■ Problem details ■
Will you give every entry again exactly as it stands?

■ Stored data ■
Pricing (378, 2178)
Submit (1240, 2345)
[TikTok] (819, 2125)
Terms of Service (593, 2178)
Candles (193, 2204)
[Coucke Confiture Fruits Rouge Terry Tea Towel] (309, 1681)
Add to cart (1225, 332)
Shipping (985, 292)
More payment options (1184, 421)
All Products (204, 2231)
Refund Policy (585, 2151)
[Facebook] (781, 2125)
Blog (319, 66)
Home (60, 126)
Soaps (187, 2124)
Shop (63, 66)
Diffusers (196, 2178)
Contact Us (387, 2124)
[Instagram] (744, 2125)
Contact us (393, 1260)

■ Output of the exercise ■
Pricing (378, 2178)
Submit (1240, 2345)
[TikTok] (819, 2125)
Terms of Service (593, 2178)
Candles (193, 2204)
[Coucke Confiture Fruits Rouge Terry Tea Towel] (309, 1681)
Add to cart (1225, 332)
Shipping (985, 292)
More payment options (1184, 421)
All Products (204, 2231)
Refund Policy (585, 2151)
[Facebook] (781, 2125)
Blog (319, 66)
Home (60, 126)
Soaps (187, 2124)
Shop (63, 66)
Diffusers (196, 2178)
Contact Us (387, 2124)
[Instagram] (744, 2125)
Contact us (393, 1260)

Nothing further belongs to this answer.